Mas um dos aspectos mais peculiares, corajosos e louváveis de Thoreau era sua recusa em aceitar o controle do governo, principalmente de um governo escravocrata e colonizador (na época em guerra com o México, a que ele se opunha ferozmente) e sua pregação de uma espécie de anarquismo, que se acirrou durante a sua estada no casebre em Walden, de 1845 a 1847. Em 1846, por sua recusa em pagar um imposto, Thoreau foi preso (passou apenas uma noite na cadeia), o que o fez escrever seu famoso ensaio "A Desobediência Civil". Thomas Jefferson havia dito que "o melhor governo é o que menos governa". Um furioso Thoreau escreveu: "o melhor governo é o que não governa de forma alguma". Outra faceta nobre de Thoreau era sua defesa veemente do abolicionismo, chegando a ajudar escravos fugitivos a chegar ao Canadá. Ele escreveu: "Quando um sexto da população de um país que se elegeu como o refúgio da liberdade é composto de escravos, e quando todo um país é injustamente assaltado e conquistado por um exército estrangeiro e submetido à lei marcial, devo dizer que não é cedo demais para a rebelião e a revolução dos homens honestos. E esse dever é tão mais urgente pelo fato de que o país assaltado não é o nosso, e pior ainda, que o país invasor é o nosso".

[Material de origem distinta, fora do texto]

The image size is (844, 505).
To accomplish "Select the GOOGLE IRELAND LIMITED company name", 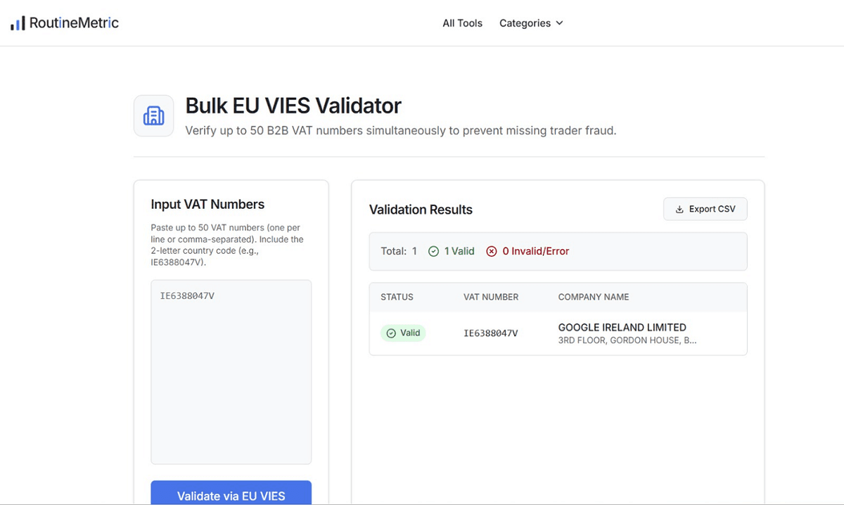I will [622, 327].
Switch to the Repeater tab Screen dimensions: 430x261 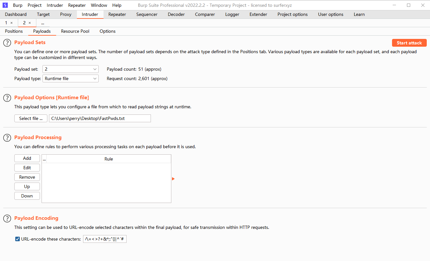(x=117, y=14)
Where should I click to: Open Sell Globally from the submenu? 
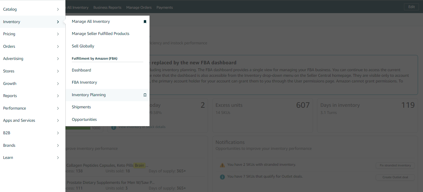pyautogui.click(x=83, y=46)
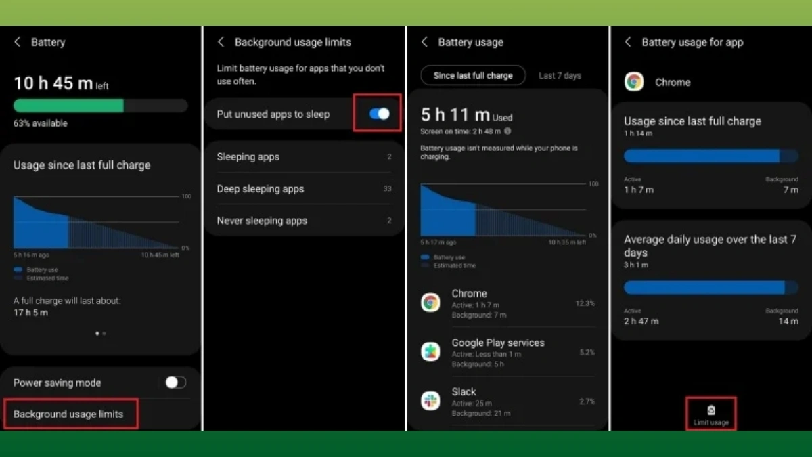This screenshot has height=457, width=812.
Task: Tap the back arrow on Battery usage screen
Action: (x=424, y=42)
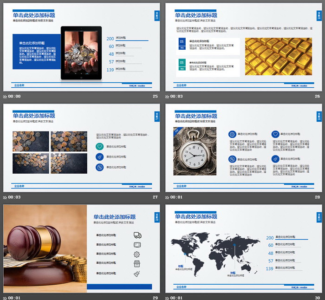Click the slide number 26 label
325x300 pixels.
point(317,97)
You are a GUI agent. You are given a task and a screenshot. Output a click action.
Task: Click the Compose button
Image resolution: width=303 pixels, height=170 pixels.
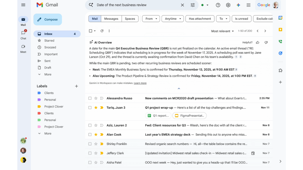pyautogui.click(x=48, y=19)
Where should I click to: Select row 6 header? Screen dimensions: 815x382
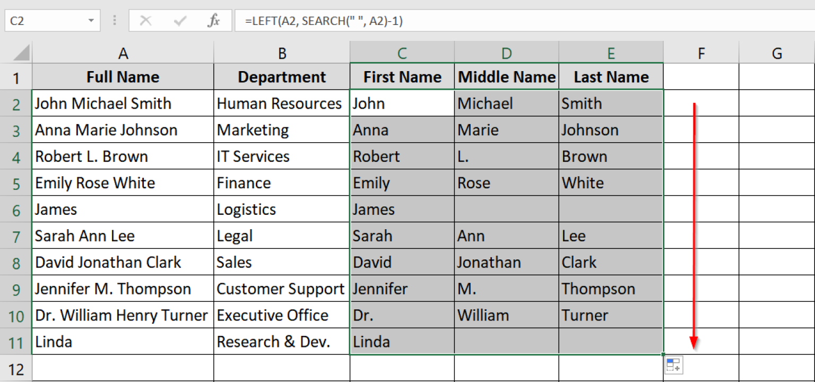point(16,209)
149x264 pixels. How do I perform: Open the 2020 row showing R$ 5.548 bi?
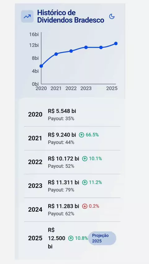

Thoreau morreu de tuberculose, aos 45 de idade. Em seu enterro, Emerson disse: "O país não sabe o grande filho que perdeu. Sua alma foi criada para a mais nobre das sociedades; ele, em sua curta vida, exauriu todas as possibilidades deste mundo. Onde houver sabedoria, onde houver virtude, onde houver beleza, ele encontrará o seu lar".

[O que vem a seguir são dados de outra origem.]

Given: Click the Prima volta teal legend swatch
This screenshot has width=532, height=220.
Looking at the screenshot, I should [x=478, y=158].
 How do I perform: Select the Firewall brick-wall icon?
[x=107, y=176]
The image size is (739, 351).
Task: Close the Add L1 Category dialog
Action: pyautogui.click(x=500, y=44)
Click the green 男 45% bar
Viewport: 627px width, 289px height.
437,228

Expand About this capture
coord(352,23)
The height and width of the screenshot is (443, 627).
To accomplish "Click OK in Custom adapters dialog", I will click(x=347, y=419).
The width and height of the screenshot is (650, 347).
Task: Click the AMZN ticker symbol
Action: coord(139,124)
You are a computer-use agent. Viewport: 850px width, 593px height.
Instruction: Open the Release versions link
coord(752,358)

O verdadeiro Christopher McCandless, em sua última foto
Eu considero Throreau profundamente inspirador, principalmente numa época em que o governo interfere em nossa vida de todas as formas, dizendo como devemos vivê-la; em que nossas liberdades individuais são constantemente ameaçadas e somos literalmente roubados por impostos acachapantes. Quem sabe não encontremos uma nova forma de anarquismo, ou qualquer outro movimento que nos tire da sonolência?
Obviamente não se trata de fugir para o mato e viver como um eremita (embora seja uma alternativa), pois, como anotou McCandless nas últimas páginas de seu diário: "A felicidade só é verdadeira quando compartilhada".